What you should do
Everything from the line containing "Click the save icon below export" to the end of the records must be restated word for word, and nothing else.
■ ■ ■ ■ ■
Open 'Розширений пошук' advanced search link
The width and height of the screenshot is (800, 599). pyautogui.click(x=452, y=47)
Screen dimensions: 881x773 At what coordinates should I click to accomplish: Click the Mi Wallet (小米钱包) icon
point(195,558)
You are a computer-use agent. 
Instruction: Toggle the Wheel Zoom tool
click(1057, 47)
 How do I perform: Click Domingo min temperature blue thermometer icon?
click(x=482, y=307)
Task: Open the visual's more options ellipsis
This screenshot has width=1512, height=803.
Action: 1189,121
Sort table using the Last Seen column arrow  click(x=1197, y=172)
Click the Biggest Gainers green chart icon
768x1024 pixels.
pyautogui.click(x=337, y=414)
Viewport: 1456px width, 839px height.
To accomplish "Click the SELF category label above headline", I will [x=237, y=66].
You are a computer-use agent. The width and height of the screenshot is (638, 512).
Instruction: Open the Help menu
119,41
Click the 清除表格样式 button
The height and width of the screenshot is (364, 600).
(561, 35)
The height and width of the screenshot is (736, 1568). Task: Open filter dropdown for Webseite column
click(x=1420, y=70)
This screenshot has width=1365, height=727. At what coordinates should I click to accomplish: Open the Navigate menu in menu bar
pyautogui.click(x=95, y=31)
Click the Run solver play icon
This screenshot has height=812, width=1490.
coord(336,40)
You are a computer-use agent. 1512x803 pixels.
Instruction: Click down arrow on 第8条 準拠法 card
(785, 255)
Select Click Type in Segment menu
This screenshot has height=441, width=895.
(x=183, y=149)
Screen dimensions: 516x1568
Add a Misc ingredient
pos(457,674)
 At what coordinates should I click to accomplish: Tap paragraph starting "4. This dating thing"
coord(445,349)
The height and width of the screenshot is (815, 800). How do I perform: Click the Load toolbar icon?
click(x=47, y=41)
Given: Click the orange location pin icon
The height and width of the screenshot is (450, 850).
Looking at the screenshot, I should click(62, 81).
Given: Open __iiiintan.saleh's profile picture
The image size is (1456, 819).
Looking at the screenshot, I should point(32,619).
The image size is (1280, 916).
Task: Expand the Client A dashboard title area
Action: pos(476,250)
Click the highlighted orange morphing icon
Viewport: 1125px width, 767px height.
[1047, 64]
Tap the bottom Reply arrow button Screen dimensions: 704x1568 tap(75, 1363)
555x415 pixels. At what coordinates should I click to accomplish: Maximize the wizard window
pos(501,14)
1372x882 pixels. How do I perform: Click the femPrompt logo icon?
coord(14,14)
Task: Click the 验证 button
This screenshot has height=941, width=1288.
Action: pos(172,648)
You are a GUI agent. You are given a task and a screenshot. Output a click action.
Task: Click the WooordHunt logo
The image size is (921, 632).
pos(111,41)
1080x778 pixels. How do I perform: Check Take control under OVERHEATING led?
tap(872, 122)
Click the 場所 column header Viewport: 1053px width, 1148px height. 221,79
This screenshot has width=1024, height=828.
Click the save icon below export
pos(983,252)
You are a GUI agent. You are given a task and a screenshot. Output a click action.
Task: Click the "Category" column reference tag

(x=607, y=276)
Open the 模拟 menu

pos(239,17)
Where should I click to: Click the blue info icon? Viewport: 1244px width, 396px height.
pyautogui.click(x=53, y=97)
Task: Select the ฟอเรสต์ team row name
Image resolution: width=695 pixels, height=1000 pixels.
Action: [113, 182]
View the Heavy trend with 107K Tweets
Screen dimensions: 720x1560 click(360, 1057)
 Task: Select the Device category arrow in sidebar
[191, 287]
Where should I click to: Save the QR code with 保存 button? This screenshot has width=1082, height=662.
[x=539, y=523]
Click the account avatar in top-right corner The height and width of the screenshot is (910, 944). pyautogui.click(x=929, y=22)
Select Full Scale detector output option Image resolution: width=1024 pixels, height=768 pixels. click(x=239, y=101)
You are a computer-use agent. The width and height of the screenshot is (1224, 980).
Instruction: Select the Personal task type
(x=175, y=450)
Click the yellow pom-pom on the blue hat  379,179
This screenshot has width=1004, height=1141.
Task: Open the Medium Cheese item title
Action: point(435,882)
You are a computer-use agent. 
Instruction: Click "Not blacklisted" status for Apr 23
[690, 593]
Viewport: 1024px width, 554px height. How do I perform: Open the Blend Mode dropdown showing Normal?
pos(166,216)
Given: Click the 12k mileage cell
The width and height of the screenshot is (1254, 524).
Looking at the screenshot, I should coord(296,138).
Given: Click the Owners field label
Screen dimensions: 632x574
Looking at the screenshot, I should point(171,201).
■ ■ ■ ■ ■
Solution to this task
Click the save icon below export
pos(983,252)
You are a GUI agent. You are given a task and a screenshot. Output a click action.
Task: Click the "Category" column reference tag

(x=607, y=276)
Open the 模拟 menu

pos(239,17)
Where should I click to: Click the blue info icon? Viewport: 1244px width, 396px height.
pyautogui.click(x=53, y=97)
Task: Select the ฟอเรสต์ team row name
Image resolution: width=695 pixels, height=1000 pixels.
Action: [113, 182]
View the Heavy trend with 107K Tweets
Screen dimensions: 720x1560 click(360, 1057)
 Task: Select the Device category arrow in sidebar
[191, 287]
Where should I click to: Save the QR code with 保存 button? This screenshot has width=1082, height=662.
[x=539, y=523]
Click the account avatar in top-right corner The height and width of the screenshot is (910, 944). pyautogui.click(x=929, y=22)
Select Full Scale detector output option Image resolution: width=1024 pixels, height=768 pixels. click(x=239, y=101)
You are a computer-use agent. The width and height of the screenshot is (1224, 980).
Instruction: Select the Personal task type
(x=175, y=450)
Click the yellow pom-pom on the blue hat  379,179
This screenshot has width=1004, height=1141.
Task: Open the Medium Cheese item title
Action: point(435,882)
You are a computer-use agent. 
Instruction: Click "Not blacklisted" status for Apr 23
[690, 593]
Viewport: 1024px width, 554px height. How do I perform: Open the Blend Mode dropdown showing Normal?
pos(166,216)
Given: Click the 12k mileage cell
The width and height of the screenshot is (1254, 524).
Looking at the screenshot, I should coord(296,138).
Given: Click the Owners field label
Screen dimensions: 632x574
Looking at the screenshot, I should point(171,201).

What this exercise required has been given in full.